URBANA — Former University of Illinois Professor Joseph Petry has filed a $7.9 million breach-of-contract lawsuit against the UI Board of Trustees in connection with his 2019 resignation agreement.
The lawsuit, filed Thursday in the Illinois Court of Claims, accuses the board of violating the terms of the resignation agreement signed in April 2019, according to Petry’s attorneys at the Urbana law firm Webber & Thies.
The agreement provided, in part, that in exchange for Petry’s resignation, the UI Office of Access and Equity would discontinue its investigation into all allegations made against him, the law firm said.
“Within days of the university making this promise, it sought to renegotiate its agreement to permit the continuation of its investigation,” the law firm said. “When Professor Petry did not agree to such a change, the university ignored its legal obligation and continued the investigation anyway.”
UI spokeswoman Robin Kaler said Thursday she knew nothing about the lawsuit and would have to see it and run it by university attorneys.
The one-count breach-of-contract complaint states that the UI’s investigation of Petry arose from false claims made by a former student he had sexually harassed her.

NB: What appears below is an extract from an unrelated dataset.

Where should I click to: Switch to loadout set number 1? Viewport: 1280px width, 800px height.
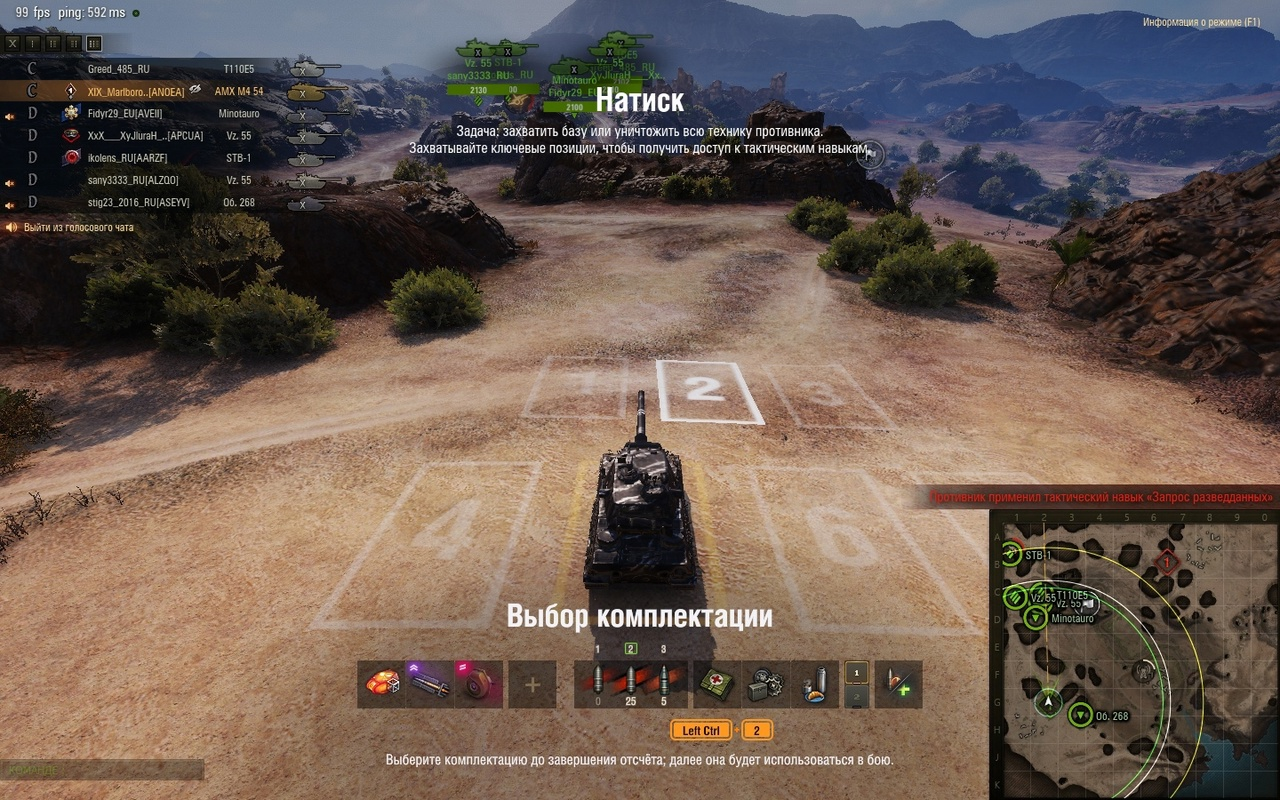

The allegations “were fabricated and the result of a student’s failed attempt to blackmail Petry into changing her grade,” the lawsuit states.

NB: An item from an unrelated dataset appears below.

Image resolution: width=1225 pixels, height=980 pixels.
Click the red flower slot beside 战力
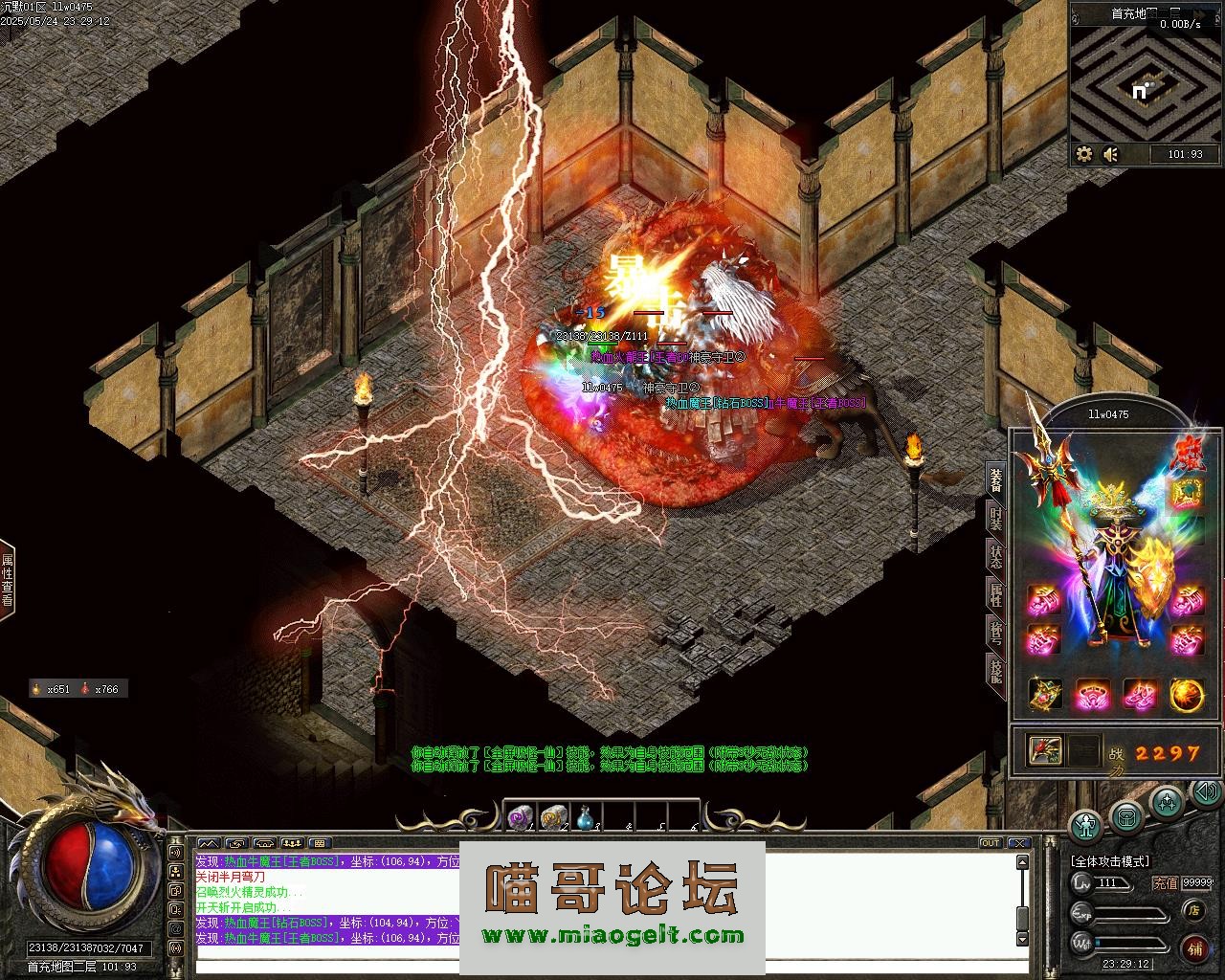coord(1045,750)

Petry’s lawyers contended that despite the university’s familiarity with problems with the student’s claim, the investigation into Petry continued for nearly a year before the UI acknowledged that the student’s accusations weren’t credible and that the university’s sexual-harassment policy hadn’t been violated.
Regardless of this conclusion, the UI expanded the investigation to consider whether Petry had violated a separate policy, its Code of Conduct, and reported a conclusion that Petry had violated that code, his lawyers said.
“By deliberately breaching the agreement and proceeding with its investigation, the university appears to have placed a priority on avoiding criticism that it was weak on claims of sexual harassment, no matter how meritless the allegations and no matter how much it would damage a distinguished member of its faculty,” said attorney John Thies. “Professor Petry did not deserve this treatment.”
As a result of the continued investigation, multiple news stories were published in print, on television, online and in social media, the lawsuit states.
“Professor Petry seeks to recover damages he has incurred as a direct result of the university’s breach, including damages for loss of employment opportunities, reputational harm and mental distress,” it states.
Since resigning from the UI, Petry has submitted more than 10 job applications for academic positions and more than 30 job applications in the private sector, and none of the prospective employers “has expressed meaningful interest, and most did not even respond to the applications,” the lawsuit states.
The bulk of damages Petry is seeking is for $5.2 million in lost wage claims based on what he anticipated earning from age 56 in 2019 to age 75 in 2038.
The rest of the amount Petry is seeking includes $537,046 for the loss of an annual tax deduction for each year he would have been employed at the UI, $103,000 in attorney fees and $2 million for mental distress.
“It pains me to sue my alma mater, an institution with which I’ve been associated as a faculty member for 18 years,” he said. “I am far from a perfect individual, but this does not justify the university’s utter disregard for its contractual obligations and the ‘guilty until proven innocent’ approach taken against me.”